Proxy Proxies are often used to obfuscate a user’s location or identity allowing bot makers to “bounce their traffic” through residential IP addresses and disguise it. Though it may be purporting to be relevant traffic coming from key markets such as the US, Germany, or the UK,  this traffic is actually from countries like India, Pakistan, or Bangladesh. We maintain an internal blacklist of known proxy connection details & IP addresses.
Tor Tor, short for The Onion Router, is a protocol developed to anonymize web traffic. Fraudsters can use Tor to conceal their location and usage information.
Scrapers Malicious bots scan websites looking for specific information like email addresses, phone numbers, inventory details, or pricing data. ​​This occurs frequently on eCommerce websites where malicious bots search for pricing information, which then enables the competition to sell items for slightly less and thereby gain more customers.
Behavioral Anomalies Because bots are computer programs that perform repeatable actions, precise repetition of activity can be an indication of non-human traffic. To detect non-human traffic, we measure for example the speed between clicks on a website. A human user will have variations in click timing and patterns and not act with inhuman precision. Another example is measuring the number of clicks within a session. A variance from normal human activity can indicate that the user is a bot. If actions are performed by a script, the number of clicks can be extremely low or extremely high. Either of these can indicate suspicious activity.
Automation Tools Fraudsters often deploy tools like Puppeteer or Selenium. These tools were created to help programmers test their work, but they make it simple to write bots that visit pages and click on ads.
False Representation False Representation, also known as “user-agent spoofing”, occurs when the browser’s user agent string is modified to be misleading about who the user is. If the user agent string is faked, the likelihood of traffic driven by a fraudulent user is very high. The technical lift and lack of benefits for a legitimate user make it unlikely that a real user will modify the user agent string. This also includes user agent rotation. As new sessions are initiated, bots will use rotating details (such as browser type or operating system) in an attempt to pass themselves off legitimate human traffic. However, it’s highly unlikely that a real user’s IP address will have continually-changing user agent details since real people tend to use the same devices regularly.
Cookie rotation In order to avoid detection, fake traffic will rotate referrer cookies to appear human. If the same IP address, or other identifiers, is recorded with multiple cookies, a high level of suspicion is assigned because the normal relationship between user and cookie would be one-to-one.
Plugin Analysis We analyze irregularities between installed plugins and browser functionalities to identify bot traffic.
Blacklisted Referrer We maintain a blacklist of traffic referrers that are known sources of bad traffic, like bot farms, click farms, or long-tail sites running solely on bot traffic. Traffic from known bad reference sources can indicate invalid activity.

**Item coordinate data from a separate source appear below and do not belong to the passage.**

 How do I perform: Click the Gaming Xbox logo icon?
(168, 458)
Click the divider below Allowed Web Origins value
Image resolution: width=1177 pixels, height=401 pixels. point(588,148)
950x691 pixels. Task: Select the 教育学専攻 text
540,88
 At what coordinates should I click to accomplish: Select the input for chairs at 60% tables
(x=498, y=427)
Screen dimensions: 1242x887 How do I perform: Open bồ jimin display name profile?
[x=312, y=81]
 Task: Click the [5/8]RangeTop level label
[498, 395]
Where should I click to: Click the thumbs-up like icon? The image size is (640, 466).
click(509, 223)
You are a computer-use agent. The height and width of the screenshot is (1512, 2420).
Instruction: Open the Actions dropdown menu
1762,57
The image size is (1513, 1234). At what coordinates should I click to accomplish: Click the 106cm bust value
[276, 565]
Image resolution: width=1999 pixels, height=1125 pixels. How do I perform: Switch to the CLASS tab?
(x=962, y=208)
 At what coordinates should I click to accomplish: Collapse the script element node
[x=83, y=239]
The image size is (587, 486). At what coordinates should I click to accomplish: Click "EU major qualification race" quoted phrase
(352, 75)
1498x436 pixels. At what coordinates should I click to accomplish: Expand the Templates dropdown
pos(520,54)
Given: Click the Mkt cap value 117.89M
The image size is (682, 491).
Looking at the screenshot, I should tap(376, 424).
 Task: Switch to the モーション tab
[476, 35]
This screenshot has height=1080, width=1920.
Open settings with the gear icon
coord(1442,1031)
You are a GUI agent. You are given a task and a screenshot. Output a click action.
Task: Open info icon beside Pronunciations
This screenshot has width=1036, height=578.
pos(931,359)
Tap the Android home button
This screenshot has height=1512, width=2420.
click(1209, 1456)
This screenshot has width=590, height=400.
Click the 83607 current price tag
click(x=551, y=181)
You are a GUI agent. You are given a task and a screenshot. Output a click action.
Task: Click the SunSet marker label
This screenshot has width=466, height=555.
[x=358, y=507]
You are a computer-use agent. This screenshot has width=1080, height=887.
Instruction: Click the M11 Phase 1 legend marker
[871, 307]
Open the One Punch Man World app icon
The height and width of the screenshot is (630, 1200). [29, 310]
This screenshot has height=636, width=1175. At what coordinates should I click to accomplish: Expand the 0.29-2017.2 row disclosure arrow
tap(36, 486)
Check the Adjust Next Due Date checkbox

Publisher Collusion Bad publishers buy bot traffic and spread the traffic across an array of websites. The same IP address showing up on several sites that are owned by the same publisher at a frequency beyond normal human activity can indicate invalid activity.
Click Farms Click farms consist of a large group of low-paid workers hired to click on advertisements, like, share, comment, subscribe or follow social media accounts and are usually located in developing countries such as China, India, Indonesia, and Bangladesh.
Known Malicious Bots & Crawlers We maintain a database of known malicious bot and crawler traffic sources.